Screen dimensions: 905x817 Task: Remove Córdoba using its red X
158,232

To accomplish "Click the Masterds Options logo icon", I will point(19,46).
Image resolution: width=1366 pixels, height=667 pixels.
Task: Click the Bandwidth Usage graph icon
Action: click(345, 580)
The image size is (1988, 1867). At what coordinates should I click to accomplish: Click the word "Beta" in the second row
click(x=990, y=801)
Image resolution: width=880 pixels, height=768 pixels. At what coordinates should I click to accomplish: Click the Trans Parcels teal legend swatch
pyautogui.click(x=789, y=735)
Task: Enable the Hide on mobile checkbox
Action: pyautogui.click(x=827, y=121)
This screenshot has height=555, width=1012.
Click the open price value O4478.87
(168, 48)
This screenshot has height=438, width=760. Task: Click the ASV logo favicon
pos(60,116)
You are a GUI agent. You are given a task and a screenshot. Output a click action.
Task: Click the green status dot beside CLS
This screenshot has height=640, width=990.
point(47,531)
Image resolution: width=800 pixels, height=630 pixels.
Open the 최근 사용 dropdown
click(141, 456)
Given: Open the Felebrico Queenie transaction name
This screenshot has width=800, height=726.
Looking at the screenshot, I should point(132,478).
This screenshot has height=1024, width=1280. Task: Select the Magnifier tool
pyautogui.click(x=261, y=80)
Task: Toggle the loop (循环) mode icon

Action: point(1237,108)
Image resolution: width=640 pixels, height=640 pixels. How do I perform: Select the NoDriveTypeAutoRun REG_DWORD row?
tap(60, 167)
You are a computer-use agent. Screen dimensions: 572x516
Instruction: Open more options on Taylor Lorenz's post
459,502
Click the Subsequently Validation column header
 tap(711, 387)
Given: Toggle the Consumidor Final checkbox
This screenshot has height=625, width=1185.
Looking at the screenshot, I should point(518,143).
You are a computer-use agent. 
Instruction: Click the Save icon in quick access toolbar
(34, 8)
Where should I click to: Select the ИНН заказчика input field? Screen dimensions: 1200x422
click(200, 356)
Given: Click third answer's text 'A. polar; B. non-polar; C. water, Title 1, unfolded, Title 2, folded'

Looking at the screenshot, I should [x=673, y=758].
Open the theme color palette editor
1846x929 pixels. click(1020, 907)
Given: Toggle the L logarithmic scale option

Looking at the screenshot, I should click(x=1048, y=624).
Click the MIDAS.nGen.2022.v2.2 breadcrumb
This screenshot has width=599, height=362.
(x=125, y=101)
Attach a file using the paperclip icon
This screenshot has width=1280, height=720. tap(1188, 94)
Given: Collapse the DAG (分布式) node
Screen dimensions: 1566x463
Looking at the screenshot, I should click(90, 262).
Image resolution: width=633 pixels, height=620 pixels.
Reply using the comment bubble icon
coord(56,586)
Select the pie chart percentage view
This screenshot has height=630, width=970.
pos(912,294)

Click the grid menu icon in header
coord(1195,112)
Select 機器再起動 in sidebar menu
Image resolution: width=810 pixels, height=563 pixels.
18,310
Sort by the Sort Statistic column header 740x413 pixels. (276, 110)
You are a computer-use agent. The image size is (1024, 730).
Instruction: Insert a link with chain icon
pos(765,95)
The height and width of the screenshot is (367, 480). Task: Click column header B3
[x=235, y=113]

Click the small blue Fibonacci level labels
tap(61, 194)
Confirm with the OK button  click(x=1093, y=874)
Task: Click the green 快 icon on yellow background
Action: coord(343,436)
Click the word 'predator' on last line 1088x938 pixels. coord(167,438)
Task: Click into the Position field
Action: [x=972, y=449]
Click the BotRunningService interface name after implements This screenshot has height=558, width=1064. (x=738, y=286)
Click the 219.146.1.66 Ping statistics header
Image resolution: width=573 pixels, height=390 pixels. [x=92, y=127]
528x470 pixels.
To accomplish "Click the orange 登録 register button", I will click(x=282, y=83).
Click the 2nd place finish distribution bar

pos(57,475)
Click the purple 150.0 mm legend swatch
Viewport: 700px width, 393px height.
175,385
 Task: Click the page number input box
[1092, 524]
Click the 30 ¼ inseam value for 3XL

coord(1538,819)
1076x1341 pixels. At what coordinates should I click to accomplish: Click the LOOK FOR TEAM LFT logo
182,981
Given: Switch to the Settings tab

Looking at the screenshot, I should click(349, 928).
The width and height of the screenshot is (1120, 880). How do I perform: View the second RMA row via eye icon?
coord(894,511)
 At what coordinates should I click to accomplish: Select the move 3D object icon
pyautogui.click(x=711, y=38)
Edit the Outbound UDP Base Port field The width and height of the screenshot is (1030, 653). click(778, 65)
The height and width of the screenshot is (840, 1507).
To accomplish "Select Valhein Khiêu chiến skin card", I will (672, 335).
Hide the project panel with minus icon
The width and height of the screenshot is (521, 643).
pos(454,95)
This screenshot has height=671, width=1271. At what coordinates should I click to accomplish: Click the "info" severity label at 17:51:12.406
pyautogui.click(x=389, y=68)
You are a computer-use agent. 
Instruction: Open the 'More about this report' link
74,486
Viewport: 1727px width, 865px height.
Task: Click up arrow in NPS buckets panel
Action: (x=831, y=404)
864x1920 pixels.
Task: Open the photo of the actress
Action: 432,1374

▸ **What to work on**
Print out all the material above, unaltered.

▸ **Your solution**
Screen dimensions: 905x817 Task: Remove Córdoba using its red X
158,232

To accomplish "Click the Masterds Options logo icon", I will point(19,46).
Image resolution: width=1366 pixels, height=667 pixels.
Task: Click the Bandwidth Usage graph icon
Action: click(345, 580)
The image size is (1988, 1867). At what coordinates should I click to accomplish: Click the word "Beta" in the second row
click(x=990, y=801)
Image resolution: width=880 pixels, height=768 pixels. At what coordinates should I click to accomplish: Click the Trans Parcels teal legend swatch
pyautogui.click(x=789, y=735)
Task: Enable the Hide on mobile checkbox
Action: pyautogui.click(x=827, y=121)
This screenshot has height=555, width=1012.
Click the open price value O4478.87
(168, 48)
This screenshot has height=438, width=760. Task: Click the ASV logo favicon
pos(60,116)
You are a GUI agent. You are given a task and a screenshot. Output a click action.
Task: Click the green status dot beside CLS
This screenshot has height=640, width=990.
point(47,531)
Image resolution: width=800 pixels, height=630 pixels.
Open the 최근 사용 dropdown
click(141, 456)
Given: Open the Felebrico Queenie transaction name
This screenshot has width=800, height=726.
Looking at the screenshot, I should point(132,478).
This screenshot has height=1024, width=1280. Task: Select the Magnifier tool
pyautogui.click(x=261, y=80)
Task: Toggle the loop (循环) mode icon

Action: point(1237,108)
Image resolution: width=640 pixels, height=640 pixels. How do I perform: Select the NoDriveTypeAutoRun REG_DWORD row?
tap(60, 167)
You are a computer-use agent. Screen dimensions: 572x516
Instruction: Open more options on Taylor Lorenz's post
459,502
Click the Subsequently Validation column header
 tap(711, 387)
Given: Toggle the Consumidor Final checkbox
This screenshot has height=625, width=1185.
Looking at the screenshot, I should point(518,143).
You are a computer-use agent. 
Instruction: Click the Save icon in quick access toolbar
(34, 8)
Where should I click to: Select the ИНН заказчика input field? Screen dimensions: 1200x422
click(200, 356)
Given: Click third answer's text 'A. polar; B. non-polar; C. water, Title 1, unfolded, Title 2, folded'

Looking at the screenshot, I should [x=673, y=758].
Open the theme color palette editor
1846x929 pixels. click(1020, 907)
Given: Toggle the L logarithmic scale option

Looking at the screenshot, I should click(x=1048, y=624).
Click the MIDAS.nGen.2022.v2.2 breadcrumb
This screenshot has width=599, height=362.
(x=125, y=101)
Attach a file using the paperclip icon
This screenshot has width=1280, height=720. tap(1188, 94)
Given: Collapse the DAG (分布式) node
Screen dimensions: 1566x463
Looking at the screenshot, I should click(90, 262).
Image resolution: width=633 pixels, height=620 pixels.
Reply using the comment bubble icon
coord(56,586)
Select the pie chart percentage view
This screenshot has height=630, width=970.
pos(912,294)

Click the grid menu icon in header
coord(1195,112)
Select 機器再起動 in sidebar menu
Image resolution: width=810 pixels, height=563 pixels.
18,310
Sort by the Sort Statistic column header 740x413 pixels. (276, 110)
You are a computer-use agent. The image size is (1024, 730).
Instruction: Insert a link with chain icon
pos(765,95)
The height and width of the screenshot is (367, 480). Task: Click column header B3
[x=235, y=113]

Click the small blue Fibonacci level labels
tap(61, 194)
Confirm with the OK button  click(x=1093, y=874)
Task: Click the green 快 icon on yellow background
Action: coord(343,436)
Click the word 'predator' on last line 1088x938 pixels. coord(167,438)
Task: Click into the Position field
Action: [x=972, y=449]
Click the BotRunningService interface name after implements This screenshot has height=558, width=1064. (x=738, y=286)
Click the 219.146.1.66 Ping statistics header
Image resolution: width=573 pixels, height=390 pixels. [x=92, y=127]
528x470 pixels.
To accomplish "Click the orange 登録 register button", I will click(x=282, y=83).
Click the 2nd place finish distribution bar

pos(57,475)
Click the purple 150.0 mm legend swatch
Viewport: 700px width, 393px height.
175,385
 Task: Click the page number input box
[1092, 524]
Click the 30 ¼ inseam value for 3XL

coord(1538,819)
1076x1341 pixels. At what coordinates should I click to accomplish: Click the LOOK FOR TEAM LFT logo
182,981
Given: Switch to the Settings tab

Looking at the screenshot, I should click(349, 928).
The width and height of the screenshot is (1120, 880). How do I perform: View the second RMA row via eye icon?
coord(894,511)
 At what coordinates should I click to accomplish: Select the move 3D object icon
pyautogui.click(x=711, y=38)
Edit the Outbound UDP Base Port field The width and height of the screenshot is (1030, 653). click(778, 65)
The height and width of the screenshot is (840, 1507).
To accomplish "Select Valhein Khiêu chiến skin card", I will (672, 335).
Hide the project panel with minus icon
The width and height of the screenshot is (521, 643).
pos(454,95)
This screenshot has height=671, width=1271. At what coordinates should I click to accomplish: Click the "info" severity label at 17:51:12.406
pyautogui.click(x=389, y=68)
You are a computer-use agent. 
Instruction: Open the 'More about this report' link
74,486
Viewport: 1727px width, 865px height.
Task: Click up arrow in NPS buckets panel
Action: (x=831, y=404)
864x1920 pixels.
Task: Open the photo of the actress
Action: 432,1374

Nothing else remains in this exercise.